The new crop market is more interesting, unless you are looking out on waterlogged crops.  Poor weather conditions have led to estimates of a 5-10% decline in wheat area across the UK, France, Germany, and Ukraine (Openfield).  This is driving an £11 per tonne premium for November 2024, over current May prices.  Concerns are built into new crop pricing.  It will take a worsening of conditions to keep prices supported.

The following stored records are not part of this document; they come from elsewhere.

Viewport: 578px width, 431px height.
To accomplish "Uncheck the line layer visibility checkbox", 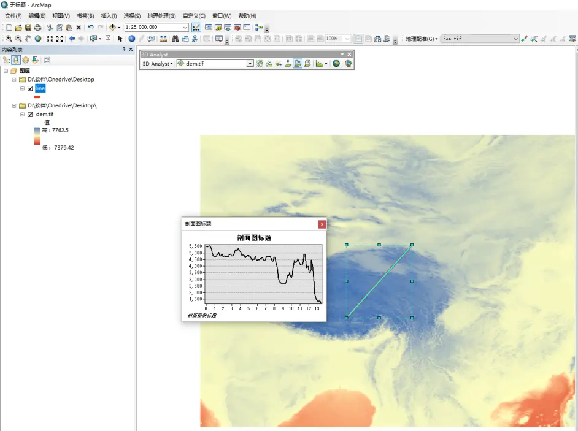I will coord(30,88).
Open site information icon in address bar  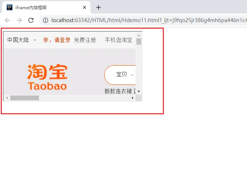coord(46,20)
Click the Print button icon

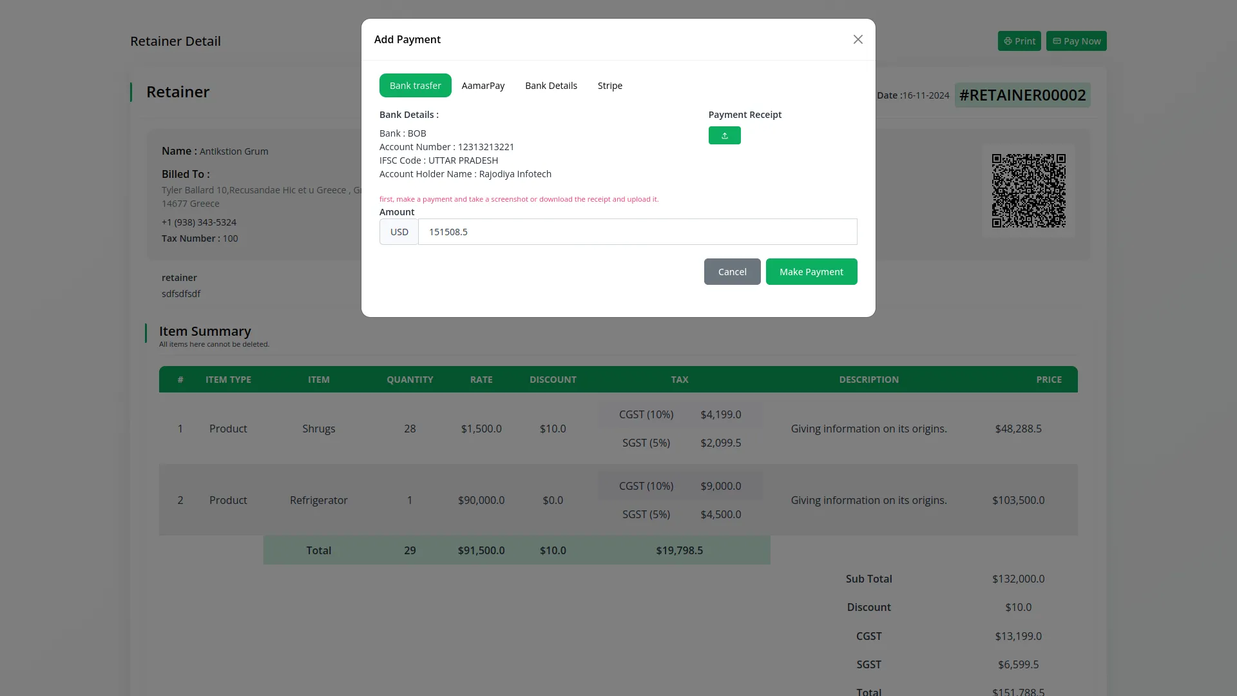1008,41
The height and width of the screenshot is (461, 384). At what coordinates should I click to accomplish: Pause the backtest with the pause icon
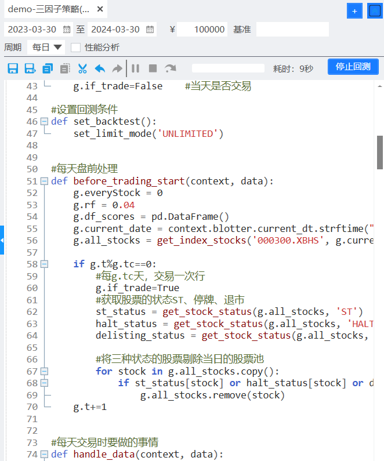[x=135, y=68]
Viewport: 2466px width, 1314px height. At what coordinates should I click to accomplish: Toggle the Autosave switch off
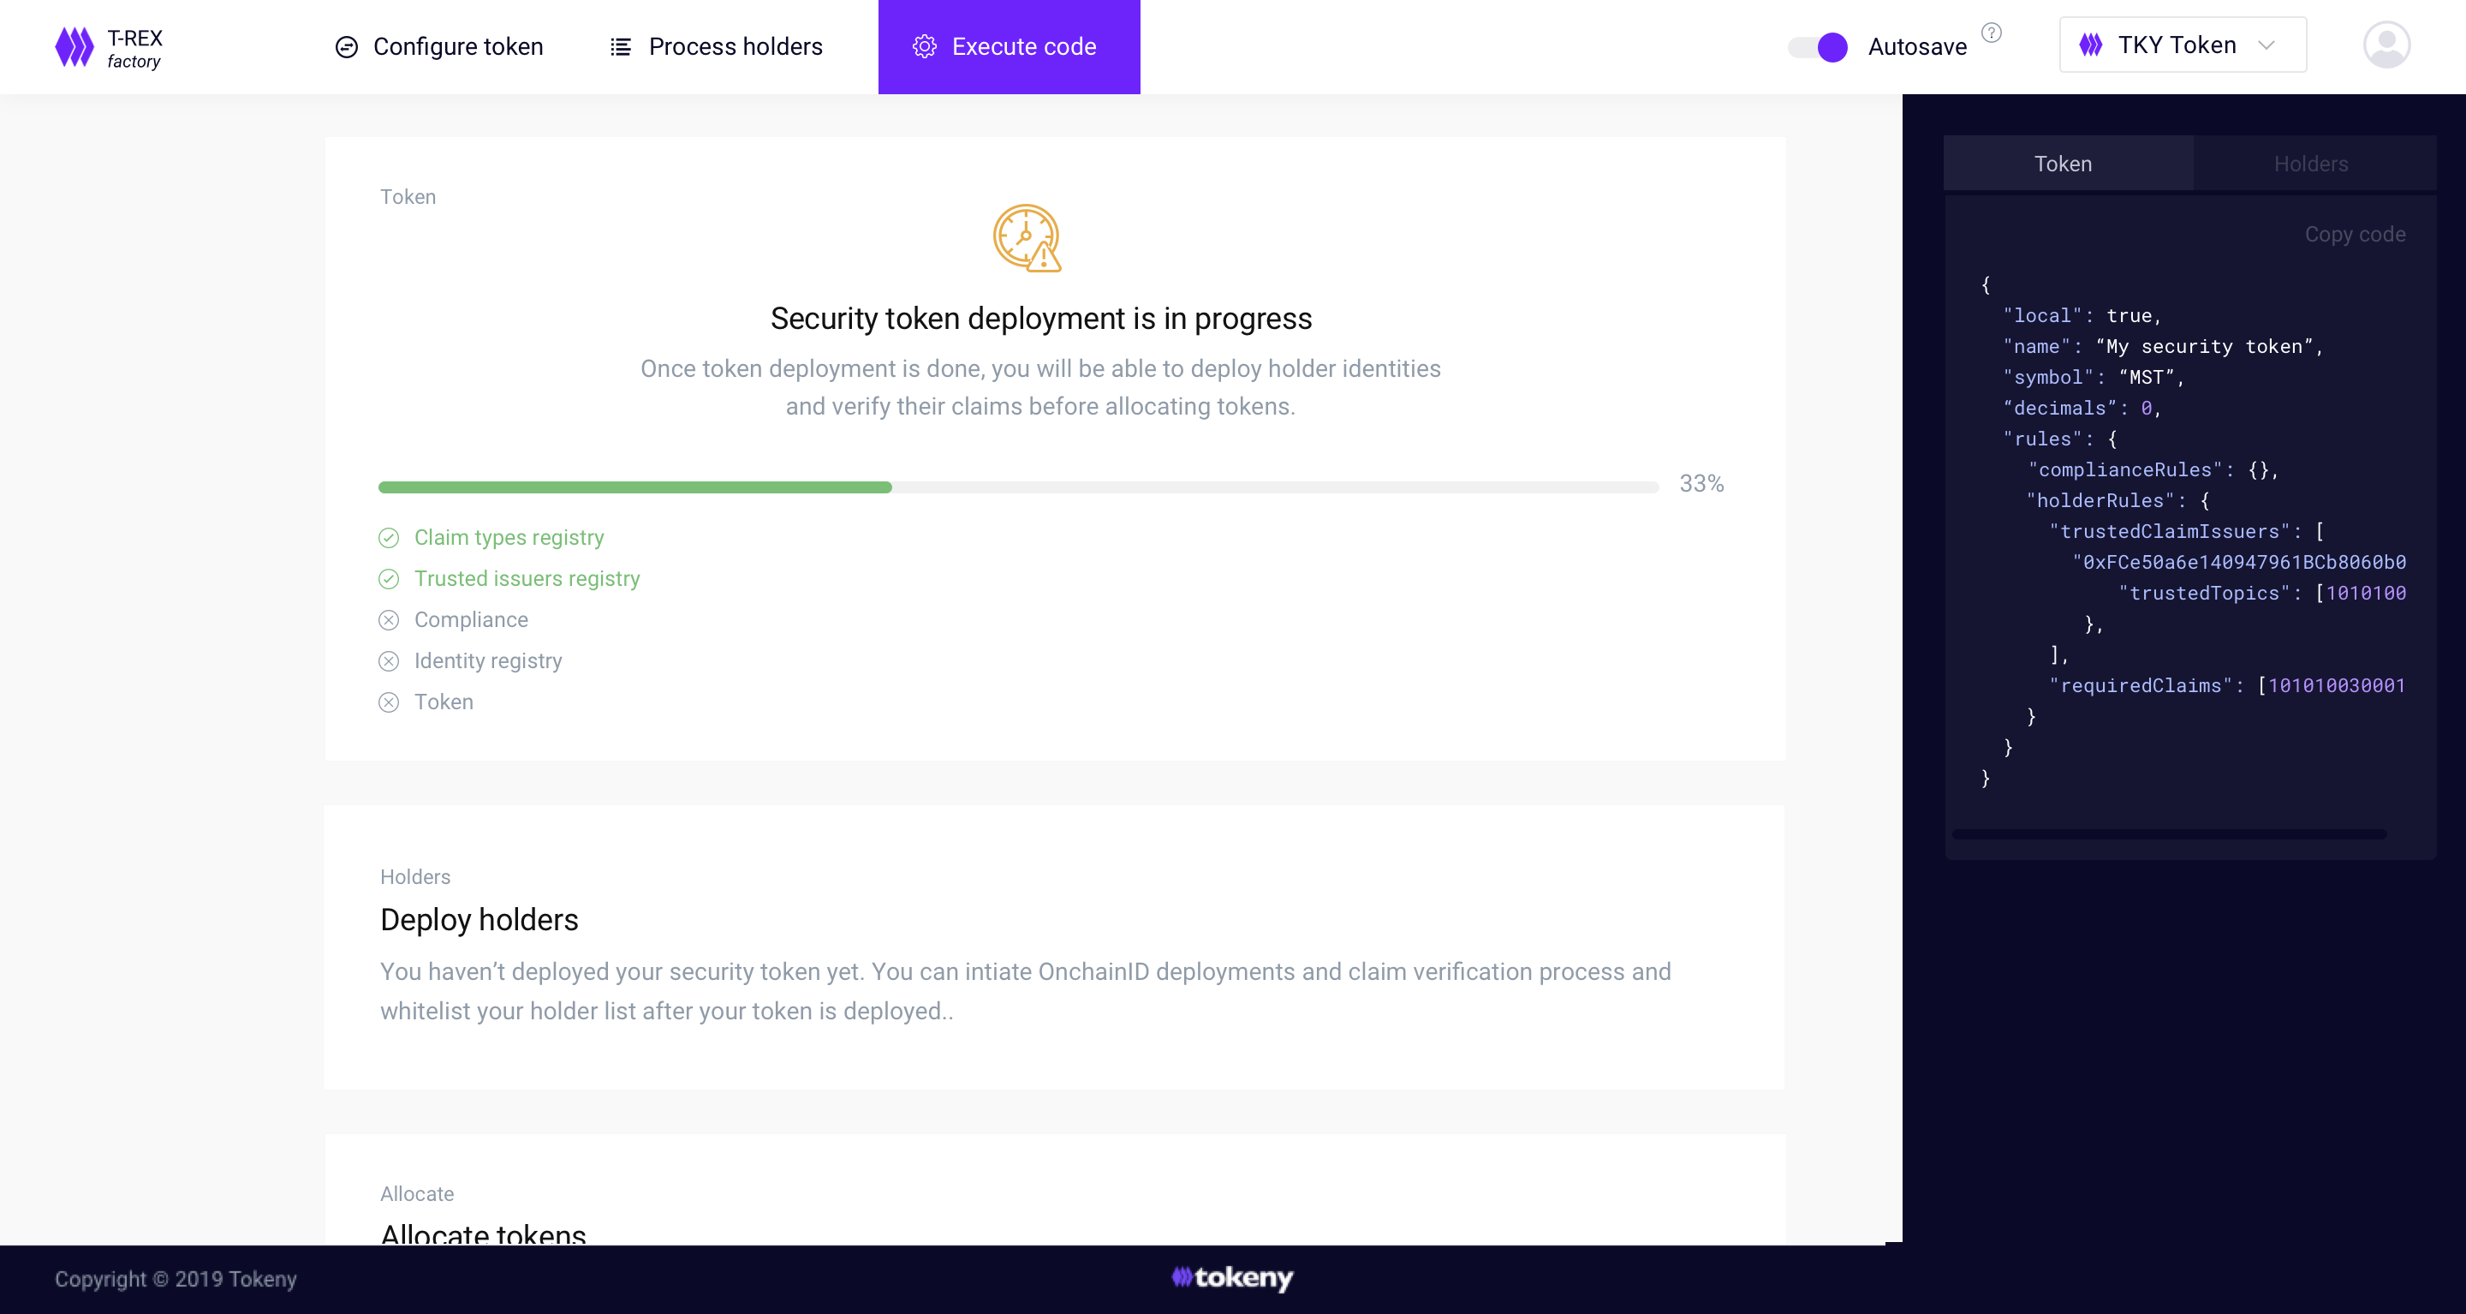click(1818, 47)
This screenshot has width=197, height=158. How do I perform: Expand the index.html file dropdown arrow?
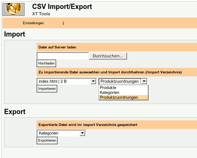point(93,81)
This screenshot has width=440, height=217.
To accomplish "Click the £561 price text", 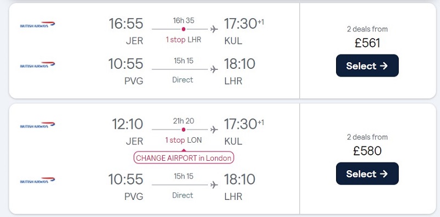I will pyautogui.click(x=367, y=43).
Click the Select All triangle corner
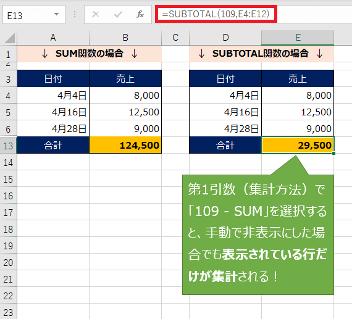The height and width of the screenshot is (319, 352). 10,38
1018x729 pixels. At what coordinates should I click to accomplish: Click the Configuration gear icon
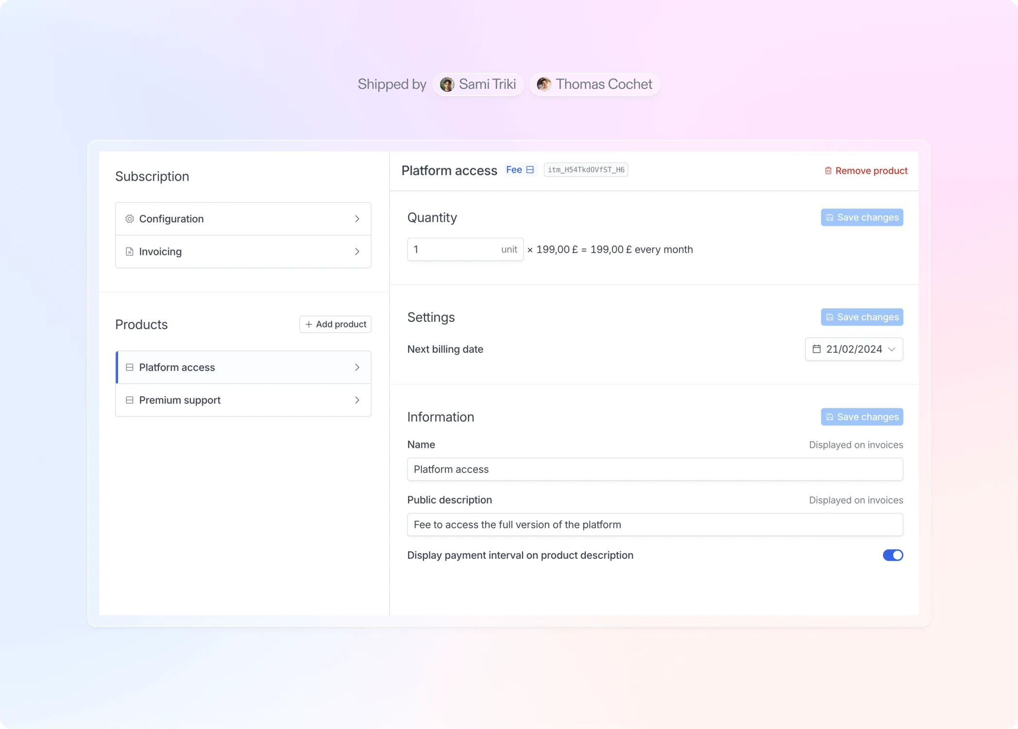(130, 219)
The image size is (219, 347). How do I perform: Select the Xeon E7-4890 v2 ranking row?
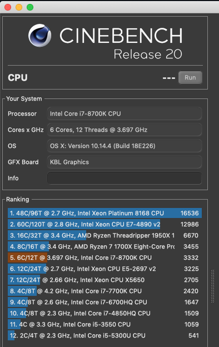pyautogui.click(x=104, y=224)
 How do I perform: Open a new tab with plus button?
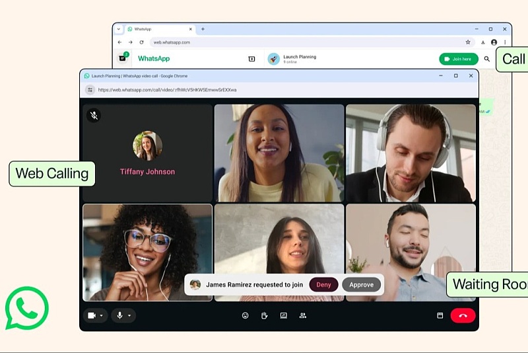click(203, 29)
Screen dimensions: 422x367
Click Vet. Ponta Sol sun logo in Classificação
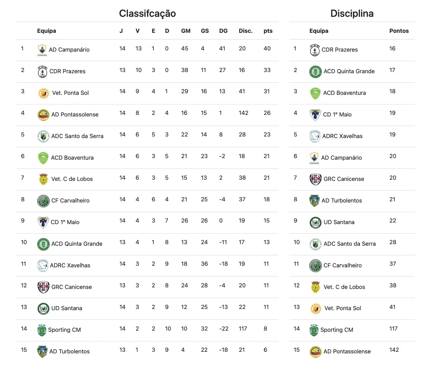[x=44, y=93]
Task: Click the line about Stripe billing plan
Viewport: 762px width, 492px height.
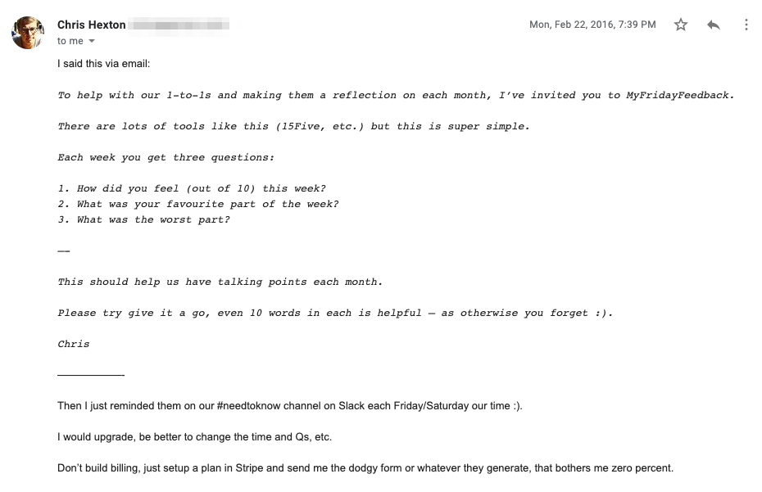Action: [x=365, y=468]
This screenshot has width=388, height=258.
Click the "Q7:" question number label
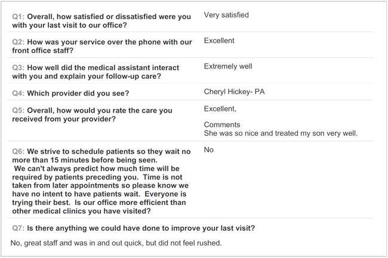coord(19,229)
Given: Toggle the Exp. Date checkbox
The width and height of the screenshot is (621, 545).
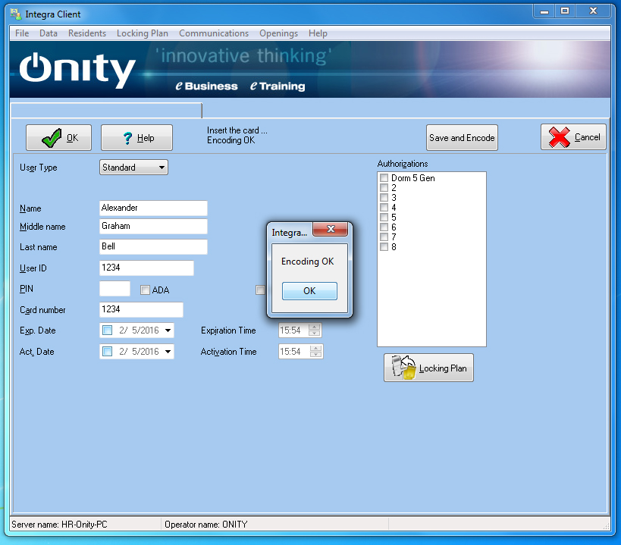Looking at the screenshot, I should coord(107,330).
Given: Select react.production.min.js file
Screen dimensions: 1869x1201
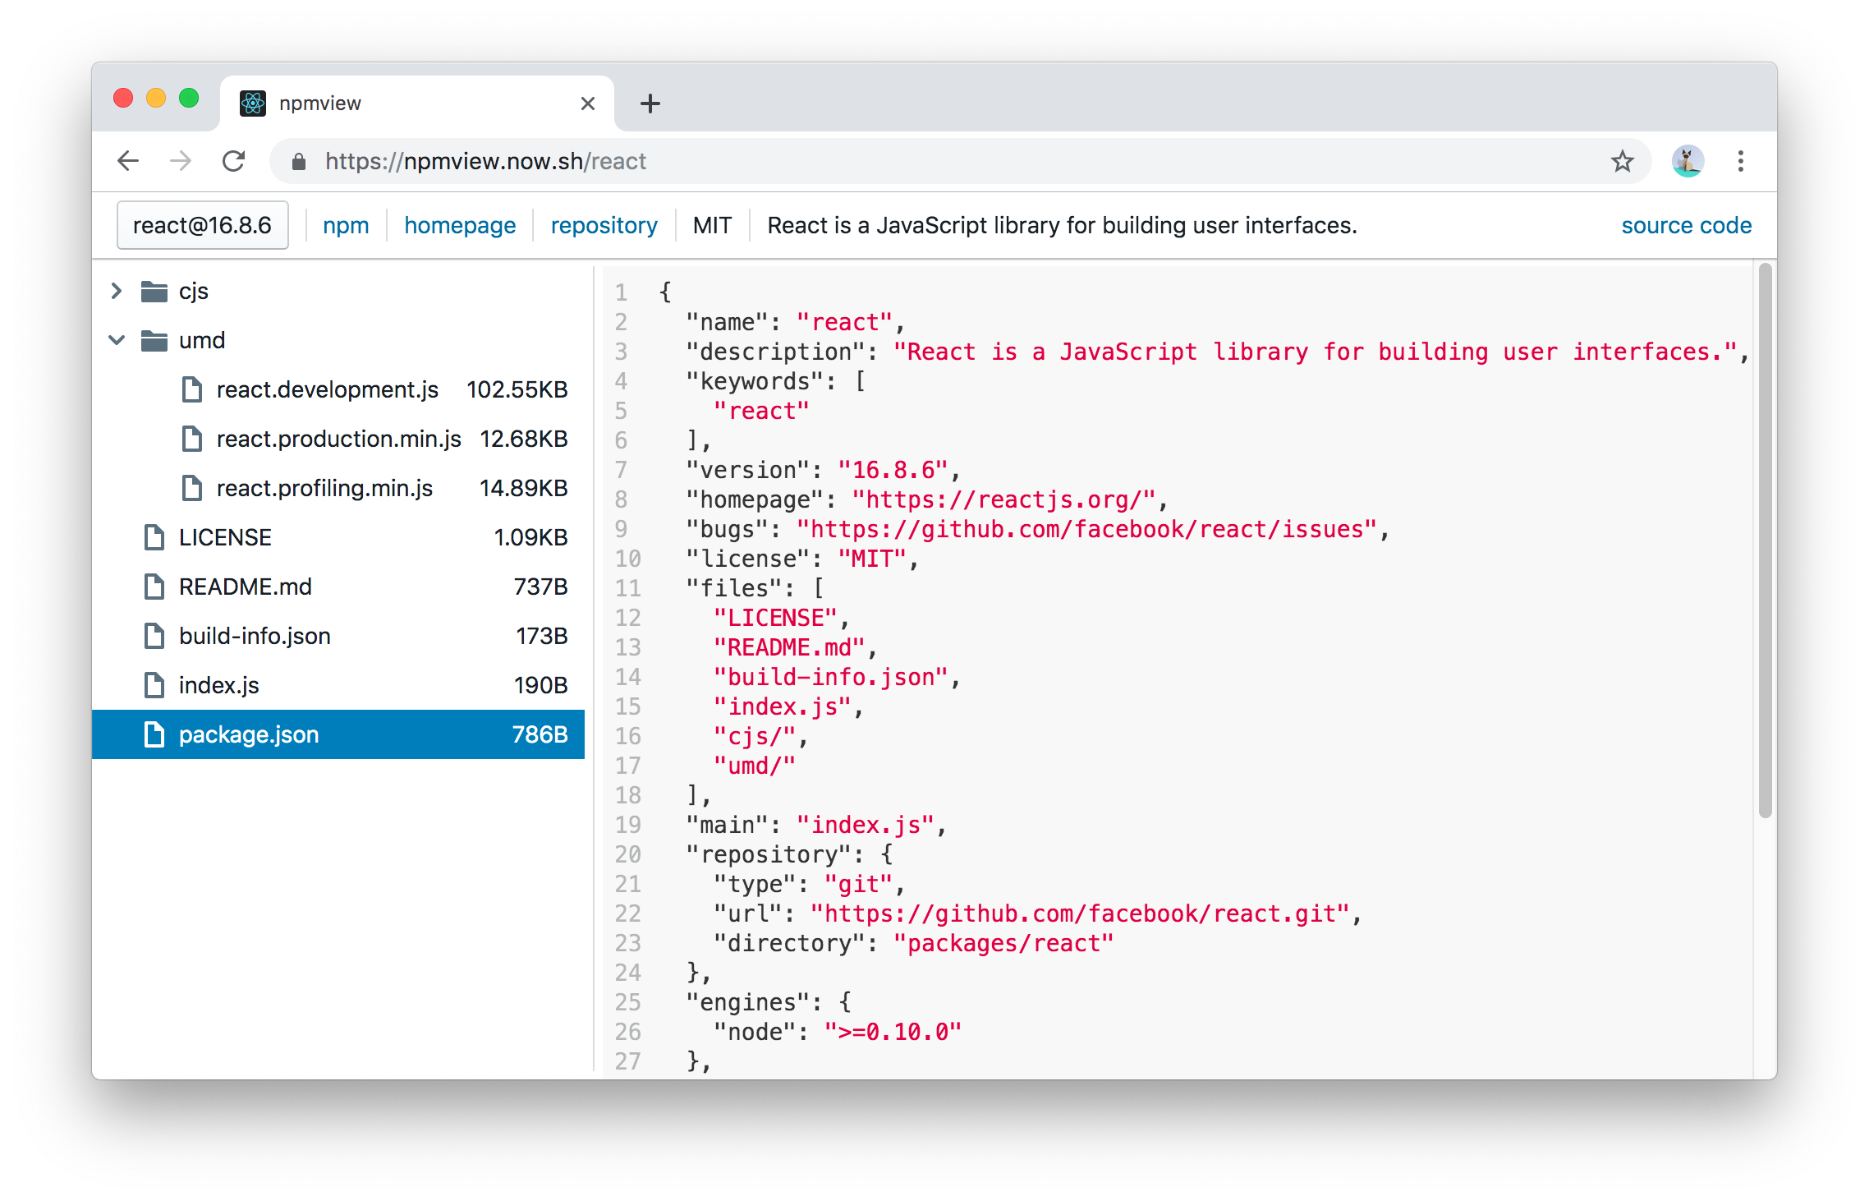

In the UK, grain markets are lacking activity.  There are reports of weaker demand for bioethanol production.  UK wheat prices are uncompetitive in export markets and prices are under pressure (see Key Farm Facts).  Milling premiums remain elevated.

Feed barley is at a more than £20 per tonne discount to feed wheat.  However inclusions in animal feed rations are already high.  As such, barley prices need to be competitive into export markets to generate extra sales.  Old crop malting barley premiums remain high.  With concern over winter wheat plantings, and a subsequent increase in spring barley plantings likely, new crop premiums may be lower.

Oilseed rape prices are benefitting from uncertainty over planting of soyabeans in South America.  The north of Brazil remains very dry, while planting progress in the south of Brazil has been delayed by heavy rains.  The pace has improved towards the end of November but remains behind average. While this is supporting oilseeds now, it could also hinder the maize plantings which follow soyabeans in spring, offering future support to grains.